■ **Task description**
The entries below are to be reproduced in full, exactly as written.

■ **Data**
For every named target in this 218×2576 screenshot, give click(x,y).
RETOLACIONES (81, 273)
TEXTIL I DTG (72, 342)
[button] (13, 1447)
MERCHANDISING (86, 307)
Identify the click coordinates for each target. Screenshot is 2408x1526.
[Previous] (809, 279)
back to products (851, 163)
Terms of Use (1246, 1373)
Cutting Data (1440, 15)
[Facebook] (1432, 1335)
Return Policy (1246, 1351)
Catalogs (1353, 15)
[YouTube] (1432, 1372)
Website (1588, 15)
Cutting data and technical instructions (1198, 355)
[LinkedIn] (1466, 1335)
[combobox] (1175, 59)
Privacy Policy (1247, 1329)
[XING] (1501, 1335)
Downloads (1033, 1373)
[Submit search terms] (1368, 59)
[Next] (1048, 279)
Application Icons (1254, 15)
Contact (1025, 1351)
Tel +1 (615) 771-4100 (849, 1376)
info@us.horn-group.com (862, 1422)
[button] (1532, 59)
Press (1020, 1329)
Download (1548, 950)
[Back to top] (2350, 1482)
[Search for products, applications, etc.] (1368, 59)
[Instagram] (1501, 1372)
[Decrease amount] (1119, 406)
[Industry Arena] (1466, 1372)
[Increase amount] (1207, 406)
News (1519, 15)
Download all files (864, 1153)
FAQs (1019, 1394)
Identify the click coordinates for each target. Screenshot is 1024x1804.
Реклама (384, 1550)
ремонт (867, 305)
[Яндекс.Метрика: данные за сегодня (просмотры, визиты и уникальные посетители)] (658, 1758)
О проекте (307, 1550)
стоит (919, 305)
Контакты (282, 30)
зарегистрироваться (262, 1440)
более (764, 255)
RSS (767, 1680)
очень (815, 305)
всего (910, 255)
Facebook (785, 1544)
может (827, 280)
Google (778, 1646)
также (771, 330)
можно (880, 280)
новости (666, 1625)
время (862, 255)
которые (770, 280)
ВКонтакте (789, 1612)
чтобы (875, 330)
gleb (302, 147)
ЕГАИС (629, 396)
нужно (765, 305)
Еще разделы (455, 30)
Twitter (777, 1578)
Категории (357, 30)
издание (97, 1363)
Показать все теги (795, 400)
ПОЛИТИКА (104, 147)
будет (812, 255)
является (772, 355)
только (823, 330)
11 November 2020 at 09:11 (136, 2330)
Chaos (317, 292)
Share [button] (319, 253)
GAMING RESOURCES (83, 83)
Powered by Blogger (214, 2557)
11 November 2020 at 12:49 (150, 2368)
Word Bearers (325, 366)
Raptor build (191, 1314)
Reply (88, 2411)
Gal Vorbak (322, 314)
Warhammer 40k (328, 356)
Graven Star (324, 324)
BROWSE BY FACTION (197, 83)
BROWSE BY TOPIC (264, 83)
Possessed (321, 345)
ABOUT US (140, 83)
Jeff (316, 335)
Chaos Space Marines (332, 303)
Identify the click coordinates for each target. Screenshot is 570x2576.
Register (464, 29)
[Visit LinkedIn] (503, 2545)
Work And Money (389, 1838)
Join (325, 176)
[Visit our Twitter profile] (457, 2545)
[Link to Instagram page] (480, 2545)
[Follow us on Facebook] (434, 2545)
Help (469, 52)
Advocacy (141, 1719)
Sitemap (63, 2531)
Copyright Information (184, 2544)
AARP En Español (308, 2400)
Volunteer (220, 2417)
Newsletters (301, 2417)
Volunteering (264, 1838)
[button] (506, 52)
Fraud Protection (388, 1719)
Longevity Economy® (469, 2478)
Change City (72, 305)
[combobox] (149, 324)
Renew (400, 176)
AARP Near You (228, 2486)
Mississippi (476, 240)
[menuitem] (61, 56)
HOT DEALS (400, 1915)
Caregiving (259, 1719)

■ **Final answer**
For every named target in this 218×2576 screenshot, give click(x,y).
RETOLACIONES (81, 273)
TEXTIL I DTG (72, 342)
[button] (13, 1447)
MERCHANDISING (86, 307)
Identify the click coordinates for each target. Screenshot is 2408x1526.
[Previous] (809, 279)
back to products (851, 163)
Terms of Use (1246, 1373)
Cutting Data (1440, 15)
[Facebook] (1432, 1335)
Return Policy (1246, 1351)
Catalogs (1353, 15)
[YouTube] (1432, 1372)
Website (1588, 15)
Cutting data and technical instructions (1198, 355)
[LinkedIn] (1466, 1335)
[combobox] (1175, 59)
Privacy Policy (1247, 1329)
[XING] (1501, 1335)
Downloads (1033, 1373)
[Submit search terms] (1368, 59)
[Next] (1048, 279)
Application Icons (1254, 15)
Contact (1025, 1351)
Tel +1 (615) 771-4100 (849, 1376)
info@us.horn-group.com (862, 1422)
[button] (1532, 59)
Press (1020, 1329)
Download (1548, 950)
[Back to top] (2350, 1482)
[Search for products, applications, etc.] (1368, 59)
[Instagram] (1501, 1372)
[Decrease amount] (1119, 406)
[Industry Arena] (1466, 1372)
[Increase amount] (1207, 406)
News (1519, 15)
Download all files (864, 1153)
FAQs (1019, 1394)
Identify the click coordinates for each target. Screenshot is 1024x1804.
Реклама (384, 1550)
ремонт (867, 305)
[Яндекс.Метрика: данные за сегодня (просмотры, визиты и уникальные посетители)] (658, 1758)
О проекте (307, 1550)
стоит (919, 305)
Контакты (282, 30)
зарегистрироваться (262, 1440)
более (764, 255)
RSS (767, 1680)
очень (815, 305)
всего (910, 255)
Facebook (785, 1544)
может (827, 280)
Google (778, 1646)
также (771, 330)
можно (880, 280)
новости (666, 1625)
время (862, 255)
которые (770, 280)
ВКонтакте (789, 1612)
чтобы (875, 330)
gleb (302, 147)
ЕГАИС (629, 396)
нужно (765, 305)
Еще разделы (455, 30)
Twitter (777, 1578)
Категории (357, 30)
издание (97, 1363)
Показать все теги (795, 400)
ПОЛИТИКА (104, 147)
будет (812, 255)
является (772, 355)
только (823, 330)
11 November 2020 at 09:11 (136, 2330)
Chaos (317, 292)
Share [button] (319, 253)
GAMING RESOURCES (83, 83)
Powered by Blogger (214, 2557)
11 November 2020 at 12:49 (150, 2368)
Word Bearers (325, 366)
Raptor build (191, 1314)
Reply (88, 2411)
Gal Vorbak (322, 314)
Warhammer 40k (328, 356)
Graven Star (324, 324)
BROWSE BY FACTION (197, 83)
BROWSE BY TOPIC (264, 83)
Possessed (321, 345)
ABOUT US (140, 83)
Jeff (316, 335)
Chaos Space Marines (332, 303)
Identify the click coordinates for each target. Screenshot is 570x2576.
Register (464, 29)
[Visit LinkedIn] (503, 2545)
Work And Money (389, 1838)
Join (325, 176)
[Visit our Twitter profile] (457, 2545)
[Link to Instagram page] (480, 2545)
[Follow us on Facebook] (434, 2545)
Help (469, 52)
Advocacy (141, 1719)
Sitemap (63, 2531)
Copyright Information (184, 2544)
AARP En Español (308, 2400)
Volunteer (220, 2417)
Newsletters (301, 2417)
Volunteering (264, 1838)
[button] (506, 52)
Fraud Protection (388, 1719)
Longevity Economy® (469, 2478)
Change City (72, 305)
[combobox] (149, 324)
Renew (400, 176)
AARP Near You (228, 2486)
Mississippi (476, 240)
[menuitem] (61, 56)
HOT DEALS (400, 1915)
Caregiving (259, 1719)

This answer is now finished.